* **SHORT TASK**: Revise the lines of the material from the one containing "The height and" through the one containing "pos(843,74)", swapping "font family" for "typeface" and leaving everything else unchanged. Return only those lines.

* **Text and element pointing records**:
:::::
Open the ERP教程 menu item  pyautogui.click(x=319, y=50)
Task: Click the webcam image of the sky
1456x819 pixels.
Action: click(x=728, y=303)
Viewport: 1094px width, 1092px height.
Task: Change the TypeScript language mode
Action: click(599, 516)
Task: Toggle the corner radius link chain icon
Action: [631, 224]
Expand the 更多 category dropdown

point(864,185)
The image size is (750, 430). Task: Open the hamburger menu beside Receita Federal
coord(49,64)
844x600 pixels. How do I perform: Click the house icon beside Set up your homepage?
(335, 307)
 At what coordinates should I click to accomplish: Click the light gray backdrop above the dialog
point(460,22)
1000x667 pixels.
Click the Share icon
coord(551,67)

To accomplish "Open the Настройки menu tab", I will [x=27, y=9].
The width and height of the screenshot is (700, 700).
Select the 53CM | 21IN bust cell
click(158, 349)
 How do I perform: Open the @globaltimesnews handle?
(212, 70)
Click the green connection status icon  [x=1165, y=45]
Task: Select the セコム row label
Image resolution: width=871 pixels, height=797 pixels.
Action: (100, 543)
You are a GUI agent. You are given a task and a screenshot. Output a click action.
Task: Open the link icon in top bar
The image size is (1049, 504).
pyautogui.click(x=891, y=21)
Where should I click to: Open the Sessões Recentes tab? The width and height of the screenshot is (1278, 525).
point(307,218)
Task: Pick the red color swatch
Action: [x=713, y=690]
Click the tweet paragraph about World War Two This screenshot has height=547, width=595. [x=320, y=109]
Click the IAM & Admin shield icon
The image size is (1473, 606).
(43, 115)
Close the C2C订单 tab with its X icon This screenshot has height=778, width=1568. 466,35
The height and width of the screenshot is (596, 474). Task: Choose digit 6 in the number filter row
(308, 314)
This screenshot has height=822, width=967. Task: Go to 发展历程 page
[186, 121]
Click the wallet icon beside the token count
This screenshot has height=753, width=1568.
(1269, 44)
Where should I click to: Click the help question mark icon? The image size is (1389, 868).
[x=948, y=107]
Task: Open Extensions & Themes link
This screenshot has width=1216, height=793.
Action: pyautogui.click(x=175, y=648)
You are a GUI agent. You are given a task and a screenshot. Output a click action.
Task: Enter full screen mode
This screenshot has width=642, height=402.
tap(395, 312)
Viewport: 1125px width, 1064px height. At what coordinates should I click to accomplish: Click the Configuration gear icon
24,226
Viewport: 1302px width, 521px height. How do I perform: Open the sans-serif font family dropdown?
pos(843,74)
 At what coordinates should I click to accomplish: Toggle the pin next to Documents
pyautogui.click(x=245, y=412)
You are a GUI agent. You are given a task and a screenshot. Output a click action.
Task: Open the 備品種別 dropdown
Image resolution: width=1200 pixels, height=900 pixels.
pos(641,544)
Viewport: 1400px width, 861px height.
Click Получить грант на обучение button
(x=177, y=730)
:::::
* **THE COMPLETED TASK**:
The height and width of the screenshot is (596, 474). Task: Choose digit 6 in the number filter row
(308, 314)
This screenshot has height=822, width=967. Task: Go to 发展历程 page
[186, 121]
Click the wallet icon beside the token count
This screenshot has height=753, width=1568.
(1269, 44)
Where should I click to: Click the help question mark icon? The image size is (1389, 868).
[x=948, y=107]
Task: Open Extensions & Themes link
This screenshot has width=1216, height=793.
Action: pyautogui.click(x=175, y=648)
You are a GUI agent. You are given a task and a screenshot. Output a click action.
Task: Enter full screen mode
This screenshot has width=642, height=402.
tap(395, 312)
Viewport: 1125px width, 1064px height. At what coordinates should I click to accomplish: Click the Configuration gear icon
24,226
Viewport: 1302px width, 521px height. How do I perform: Open the sans-serif typeface dropdown?
pos(843,74)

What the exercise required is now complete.